Possible alternatives:

  • Keep what we currently have in the PR which overloads AnnData() for going SCE/Seurat -> AnnData but only has the adata$to_* interface for the reverse
  • Expose the to_*/from_* functions directly (which is what I was trying to avoid)
  • An S3 type interface (not sure on the exact design)
  • Something else?

lazappi avatar Dec 19 '23 10:12 lazappi

There is no way to provide additional arguments

Good point, I hadn't considered that.

Something else

Would you be ok with splitting it up into:

AnnData <- function(
    obs_names = NULL,
    var_names = NULL,
    X = NULL,
    obs = NULL,
    var = NULL,
    obsm = NULL,
    varm = NULL,
    obsp = NULL,
    varp = NULL,
    uns = NULL,
    output_class = c("InMemoryAnnData", "HDF5AnnData",
    ...
)

And

as_AnnData <- function(
  obj,
  output_class = c("InMemoryAnnData", "HDF5AnnData"),
  ...
)

?

This way, the default as_AnnData will be the inmemory one, which can be used to write to disk using write_h5ad. I do like having the conversion separate from the regular constructor, because then we need to include code to make sure that the obj and the [obs_names, var_names, X, varm, obsm, ... arguments are mutually exclusive while they might as well just be split into two different functions.

rcannood avatar Dec 20 '23 08:12 rcannood

Yeah, that could work.
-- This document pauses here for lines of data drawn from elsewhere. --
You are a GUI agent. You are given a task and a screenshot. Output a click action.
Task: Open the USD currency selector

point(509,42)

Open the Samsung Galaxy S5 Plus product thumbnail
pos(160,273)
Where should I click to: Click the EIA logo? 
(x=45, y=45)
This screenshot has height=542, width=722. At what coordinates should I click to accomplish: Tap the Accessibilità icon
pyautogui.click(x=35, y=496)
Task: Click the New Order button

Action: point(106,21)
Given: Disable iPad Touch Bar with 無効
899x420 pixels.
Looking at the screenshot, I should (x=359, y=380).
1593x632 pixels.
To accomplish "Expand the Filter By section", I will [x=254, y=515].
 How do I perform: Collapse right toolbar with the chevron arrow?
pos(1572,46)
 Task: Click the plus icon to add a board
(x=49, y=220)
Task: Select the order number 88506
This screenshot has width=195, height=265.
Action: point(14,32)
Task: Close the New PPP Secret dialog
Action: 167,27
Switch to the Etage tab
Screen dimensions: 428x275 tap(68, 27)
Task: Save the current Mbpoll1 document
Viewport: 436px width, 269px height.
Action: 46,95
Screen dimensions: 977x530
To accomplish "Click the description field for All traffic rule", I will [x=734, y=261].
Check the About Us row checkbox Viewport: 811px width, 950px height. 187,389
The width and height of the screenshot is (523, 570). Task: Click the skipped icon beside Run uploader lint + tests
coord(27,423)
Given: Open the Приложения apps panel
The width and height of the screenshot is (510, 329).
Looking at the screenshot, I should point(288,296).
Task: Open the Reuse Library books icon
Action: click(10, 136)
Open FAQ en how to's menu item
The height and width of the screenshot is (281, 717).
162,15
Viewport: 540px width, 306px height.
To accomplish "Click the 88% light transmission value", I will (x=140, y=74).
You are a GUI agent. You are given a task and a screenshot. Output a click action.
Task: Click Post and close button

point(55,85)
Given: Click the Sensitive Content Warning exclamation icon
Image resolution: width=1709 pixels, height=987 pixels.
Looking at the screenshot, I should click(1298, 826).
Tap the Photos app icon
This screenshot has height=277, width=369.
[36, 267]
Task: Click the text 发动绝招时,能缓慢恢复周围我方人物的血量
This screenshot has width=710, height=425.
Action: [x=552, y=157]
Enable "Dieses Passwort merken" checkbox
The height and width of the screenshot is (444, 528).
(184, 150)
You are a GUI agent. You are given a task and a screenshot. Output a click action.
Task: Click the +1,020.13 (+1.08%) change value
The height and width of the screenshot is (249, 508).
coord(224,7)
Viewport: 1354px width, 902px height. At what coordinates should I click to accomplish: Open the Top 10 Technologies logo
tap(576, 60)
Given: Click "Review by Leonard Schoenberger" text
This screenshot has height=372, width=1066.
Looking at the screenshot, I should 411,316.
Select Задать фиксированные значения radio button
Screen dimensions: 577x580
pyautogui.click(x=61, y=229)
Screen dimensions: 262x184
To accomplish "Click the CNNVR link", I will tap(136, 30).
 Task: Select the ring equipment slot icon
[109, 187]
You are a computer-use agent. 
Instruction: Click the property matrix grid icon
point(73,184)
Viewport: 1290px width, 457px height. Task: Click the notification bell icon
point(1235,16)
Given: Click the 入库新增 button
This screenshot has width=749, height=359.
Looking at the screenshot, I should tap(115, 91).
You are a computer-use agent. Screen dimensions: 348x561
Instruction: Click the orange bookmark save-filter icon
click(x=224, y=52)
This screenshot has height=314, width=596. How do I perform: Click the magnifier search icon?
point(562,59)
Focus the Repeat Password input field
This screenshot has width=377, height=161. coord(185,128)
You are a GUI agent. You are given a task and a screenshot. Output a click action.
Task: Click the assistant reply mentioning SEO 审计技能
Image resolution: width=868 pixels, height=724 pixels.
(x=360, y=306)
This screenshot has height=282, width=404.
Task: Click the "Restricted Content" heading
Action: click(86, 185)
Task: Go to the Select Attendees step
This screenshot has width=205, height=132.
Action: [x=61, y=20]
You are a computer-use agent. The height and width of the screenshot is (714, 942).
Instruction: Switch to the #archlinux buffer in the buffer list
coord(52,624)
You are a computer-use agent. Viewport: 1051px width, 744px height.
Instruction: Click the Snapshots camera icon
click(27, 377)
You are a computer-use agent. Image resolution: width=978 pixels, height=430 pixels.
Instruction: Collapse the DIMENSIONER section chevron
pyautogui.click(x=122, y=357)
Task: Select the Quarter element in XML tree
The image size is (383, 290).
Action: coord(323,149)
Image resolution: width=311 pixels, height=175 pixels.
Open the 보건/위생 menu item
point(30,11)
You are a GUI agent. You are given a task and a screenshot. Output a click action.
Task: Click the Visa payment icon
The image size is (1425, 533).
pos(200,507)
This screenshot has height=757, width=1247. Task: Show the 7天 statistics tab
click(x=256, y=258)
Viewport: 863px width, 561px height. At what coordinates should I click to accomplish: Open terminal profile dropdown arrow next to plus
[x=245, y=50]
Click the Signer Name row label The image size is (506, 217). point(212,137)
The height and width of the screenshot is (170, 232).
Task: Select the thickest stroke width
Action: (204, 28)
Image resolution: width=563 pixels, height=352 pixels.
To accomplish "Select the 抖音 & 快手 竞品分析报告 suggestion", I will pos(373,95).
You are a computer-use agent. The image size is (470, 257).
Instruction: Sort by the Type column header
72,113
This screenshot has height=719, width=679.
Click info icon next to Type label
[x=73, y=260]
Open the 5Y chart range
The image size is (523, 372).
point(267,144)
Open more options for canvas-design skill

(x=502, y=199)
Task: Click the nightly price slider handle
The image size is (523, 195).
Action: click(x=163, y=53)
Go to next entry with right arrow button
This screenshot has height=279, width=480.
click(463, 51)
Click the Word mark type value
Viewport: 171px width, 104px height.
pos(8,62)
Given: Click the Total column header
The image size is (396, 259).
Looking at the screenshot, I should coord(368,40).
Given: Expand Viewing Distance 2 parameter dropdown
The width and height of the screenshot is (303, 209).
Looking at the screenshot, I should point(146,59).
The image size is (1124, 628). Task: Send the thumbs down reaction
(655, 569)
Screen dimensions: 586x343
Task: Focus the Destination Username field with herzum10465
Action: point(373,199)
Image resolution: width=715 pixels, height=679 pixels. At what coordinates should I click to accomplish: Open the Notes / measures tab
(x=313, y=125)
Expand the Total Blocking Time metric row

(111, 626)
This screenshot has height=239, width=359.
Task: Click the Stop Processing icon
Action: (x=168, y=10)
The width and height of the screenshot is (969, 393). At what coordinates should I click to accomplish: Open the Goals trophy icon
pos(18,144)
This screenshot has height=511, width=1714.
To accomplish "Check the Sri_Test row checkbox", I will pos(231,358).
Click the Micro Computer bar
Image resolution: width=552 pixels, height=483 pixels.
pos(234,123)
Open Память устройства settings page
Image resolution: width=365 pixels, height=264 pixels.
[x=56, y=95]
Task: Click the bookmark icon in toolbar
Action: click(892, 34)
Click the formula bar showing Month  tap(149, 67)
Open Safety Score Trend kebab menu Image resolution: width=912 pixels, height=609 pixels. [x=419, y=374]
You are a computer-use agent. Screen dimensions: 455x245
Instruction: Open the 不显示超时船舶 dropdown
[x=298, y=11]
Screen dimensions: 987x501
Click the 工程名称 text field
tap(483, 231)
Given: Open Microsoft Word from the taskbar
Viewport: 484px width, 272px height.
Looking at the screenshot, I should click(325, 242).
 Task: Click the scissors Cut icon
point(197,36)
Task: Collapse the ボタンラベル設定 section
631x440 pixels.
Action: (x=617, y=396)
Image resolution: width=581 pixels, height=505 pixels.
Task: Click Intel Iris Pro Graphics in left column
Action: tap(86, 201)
What about the reverse direction?

lazappi avatar Dec 20 '23 14:12 lazappi

I'm not sure what you mean by the reverse direction.

Oh, you mean when we want to convert an AnnData to SCE or Seurat?

We can call adata$to_SingleCellExperiment() and adata$to_Seurat(). Is this what you mean?

rcannood avatar Jun 27 '24 21:06 rcannood

I can't remember exactly but I think so, yes. I think we discussed and I wanted to avoid exposing these directly but I can't remember all the details.

lazappi avatar Jul 01 '24 07:07 lazappi

I'm going to port these changes to a different branch because there are too many conflicts by now (sorry about that!)

In summary, I will:

  • Make sure HDF5AnnData and InMemoryAnnData are not exposed. Users can:
    • Use AnnData() to create InMemoryAnnData's (and convert them to something else)
    • Use read_h5ad() to open an h5ad file as an HDF5AnnData
    • ~Use as_AnnData() to convert a Seurat object or a SingleCellExperiment.~
    • Use from_Seurat() to convert from a Seurat object, and use from_SingleCellExperiment() to convert from a SingleCellExperiment. I'm now thinking that instead of as_AnnData(), the names from_Seurat and from_SingleCellExperiment would better explain what the purpose of those functions are, given that adata$to_Seurat() and adata$to_SingleCellExperiment() exists. In addition, it would allow parameters that are Seurat-specific and parameters that are SingleCellExperiment.

Objects that will be removed from the NAMESPACE:

  • HDF5AnnData
  • InMemoryAnnData
  • to_HDF5AnnData
  • to_InMemoryAnnData
  • to_Seurat
  • to_SingleCellExperiment

At some point in the future, we should create a separate roxygen doc or a vignette to explain what the different possible conversions are.

rcannood avatar Aug 15 '24 18:08 rcannood